• _The data_
----------
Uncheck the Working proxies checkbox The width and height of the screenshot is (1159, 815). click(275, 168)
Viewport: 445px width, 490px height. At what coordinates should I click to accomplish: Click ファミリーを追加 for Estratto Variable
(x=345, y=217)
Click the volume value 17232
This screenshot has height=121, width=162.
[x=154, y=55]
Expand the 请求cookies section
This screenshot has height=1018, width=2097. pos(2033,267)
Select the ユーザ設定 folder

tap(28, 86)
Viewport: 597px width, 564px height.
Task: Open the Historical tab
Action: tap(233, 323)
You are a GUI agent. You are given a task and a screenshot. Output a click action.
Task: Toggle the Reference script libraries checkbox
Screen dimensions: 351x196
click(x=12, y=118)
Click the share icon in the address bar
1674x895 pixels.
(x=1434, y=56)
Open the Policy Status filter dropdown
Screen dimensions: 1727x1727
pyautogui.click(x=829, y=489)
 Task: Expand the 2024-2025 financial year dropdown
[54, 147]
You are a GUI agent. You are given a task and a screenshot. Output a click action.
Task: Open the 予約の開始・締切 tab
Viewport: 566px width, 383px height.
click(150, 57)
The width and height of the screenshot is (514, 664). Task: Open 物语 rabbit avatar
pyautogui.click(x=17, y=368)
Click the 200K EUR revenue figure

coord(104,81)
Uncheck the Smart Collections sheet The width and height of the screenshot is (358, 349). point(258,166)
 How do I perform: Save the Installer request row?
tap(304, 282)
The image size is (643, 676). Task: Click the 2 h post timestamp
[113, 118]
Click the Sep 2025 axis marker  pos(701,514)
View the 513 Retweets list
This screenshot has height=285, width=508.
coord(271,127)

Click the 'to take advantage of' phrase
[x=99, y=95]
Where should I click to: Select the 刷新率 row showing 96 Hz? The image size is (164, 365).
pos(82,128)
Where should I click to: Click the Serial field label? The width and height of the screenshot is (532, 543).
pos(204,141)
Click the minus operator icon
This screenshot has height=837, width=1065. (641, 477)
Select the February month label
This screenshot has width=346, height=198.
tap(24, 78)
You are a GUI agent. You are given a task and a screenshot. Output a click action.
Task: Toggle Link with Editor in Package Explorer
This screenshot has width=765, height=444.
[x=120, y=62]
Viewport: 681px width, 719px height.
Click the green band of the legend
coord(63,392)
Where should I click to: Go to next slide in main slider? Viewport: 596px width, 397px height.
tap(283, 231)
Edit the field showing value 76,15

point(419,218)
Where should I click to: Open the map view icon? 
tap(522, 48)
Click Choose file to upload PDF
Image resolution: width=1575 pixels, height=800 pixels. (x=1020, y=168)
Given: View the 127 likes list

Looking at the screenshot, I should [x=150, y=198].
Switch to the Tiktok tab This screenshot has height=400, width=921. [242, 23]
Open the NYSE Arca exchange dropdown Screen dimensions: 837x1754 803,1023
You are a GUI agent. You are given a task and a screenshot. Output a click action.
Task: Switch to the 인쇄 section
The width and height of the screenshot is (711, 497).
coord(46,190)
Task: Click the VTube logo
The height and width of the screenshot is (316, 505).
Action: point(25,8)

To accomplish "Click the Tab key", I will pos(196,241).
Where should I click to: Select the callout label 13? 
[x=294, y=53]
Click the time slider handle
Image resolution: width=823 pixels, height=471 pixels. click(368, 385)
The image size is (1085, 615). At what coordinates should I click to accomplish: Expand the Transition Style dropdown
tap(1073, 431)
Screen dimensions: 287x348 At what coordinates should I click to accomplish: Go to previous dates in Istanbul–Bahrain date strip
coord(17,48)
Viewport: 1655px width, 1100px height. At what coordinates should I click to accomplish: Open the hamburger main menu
----------
• _What is expected_
Render the entire listing above as a numbered list, omitting the blank lines.

• _Complete output_
1. Uncheck the Working proxies checkbox The width and height of the screenshot is (1159, 815). click(275, 168)
2. Viewport: 445px width, 490px height. At what coordinates should I click to accomplish: Click ファミリーを追加 for Estratto Variable
3. (x=345, y=217)
4. Click the volume value 17232
5. This screenshot has height=121, width=162.
6. [x=154, y=55]
7. Expand the 请求cookies section
8. This screenshot has height=1018, width=2097. pos(2033,267)
9. Select the ユーザ設定 folder
10. tap(28, 86)
11. Viewport: 597px width, 564px height.
12. Task: Open the Historical tab
13. Action: tap(233, 323)
14. You are a GUI agent. You are given a task and a screenshot. Output a click action.
15. Task: Toggle the Reference script libraries checkbox
16. Screen dimensions: 351x196
17. click(x=12, y=118)
18. Click the share icon in the address bar
19. 1674x895 pixels.
20. (x=1434, y=56)
21. Open the Policy Status filter dropdown
22. Screen dimensions: 1727x1727
23. pyautogui.click(x=829, y=489)
24.  Task: Expand the 2024-2025 financial year dropdown
25. [54, 147]
26. You are a GUI agent. You are given a task and a screenshot. Output a click action.
27. Task: Open the 予約の開始・締切 tab
28. Viewport: 566px width, 383px height.
29. click(150, 57)
30. The width and height of the screenshot is (514, 664). Task: Open 物语 rabbit avatar
31. pyautogui.click(x=17, y=368)
32. Click the 200K EUR revenue figure
33. coord(104,81)
34. Uncheck the Smart Collections sheet The width and height of the screenshot is (358, 349). point(258,166)
35.  How do I perform: Save the Installer request row?
36. tap(304, 282)
37. The image size is (643, 676). Task: Click the 2 h post timestamp
38. [113, 118]
39. Click the Sep 2025 axis marker  pos(701,514)
40. View the 513 Retweets list
41. This screenshot has height=285, width=508.
42. coord(271,127)
43. Click the 'to take advantage of' phrase
44. [x=99, y=95]
45. Where should I click to: Select the 刷新率 row showing 96 Hz? The image size is (164, 365).
46. pos(82,128)
47. Where should I click to: Click the Serial field label? The width and height of the screenshot is (532, 543).
48. pos(204,141)
49. Click the minus operator icon
50. This screenshot has height=837, width=1065. (641, 477)
51. Select the February month label
52. This screenshot has width=346, height=198.
53. tap(24, 78)
54. You are a GUI agent. You are given a task and a screenshot. Output a click action.
55. Task: Toggle Link with Editor in Package Explorer
56. This screenshot has width=765, height=444.
57. [x=120, y=62]
58. Viewport: 681px width, 719px height.
59. Click the green band of the legend
60. coord(63,392)
61. Where should I click to: Go to next slide in main slider? Viewport: 596px width, 397px height.
62. tap(283, 231)
63. Edit the field showing value 76,15
64. point(419,218)
65. Where should I click to: Open the map view icon? 
66. tap(522, 48)
67. Click Choose file to upload PDF
68. Image resolution: width=1575 pixels, height=800 pixels. (x=1020, y=168)
69. Given: View the 127 likes list
70. Looking at the screenshot, I should [x=150, y=198].
71. Switch to the Tiktok tab This screenshot has height=400, width=921. [242, 23]
72. Open the NYSE Arca exchange dropdown Screen dimensions: 837x1754 803,1023
73. You are a GUI agent. You are given a task and a screenshot. Output a click action.
74. Task: Switch to the 인쇄 section
75. The width and height of the screenshot is (711, 497).
76. coord(46,190)
77. Task: Click the VTube logo
78. The height and width of the screenshot is (316, 505).
79. Action: point(25,8)
80. To accomplish "Click the Tab key", I will pos(196,241).
81. Where should I click to: Select the callout label 13? 
82. [x=294, y=53]
83. Click the time slider handle
84. Image resolution: width=823 pixels, height=471 pixels. click(368, 385)
85. The image size is (1085, 615). At what coordinates should I click to accomplish: Expand the Transition Style dropdown
86. tap(1073, 431)
87. Screen dimensions: 287x348 At what coordinates should I click to accomplish: Go to previous dates in Istanbul–Bahrain date strip
88. coord(17,48)
89. Viewport: 1655px width, 1100px height. At what coordinates should I click to accomplish: Open the hamburger main menu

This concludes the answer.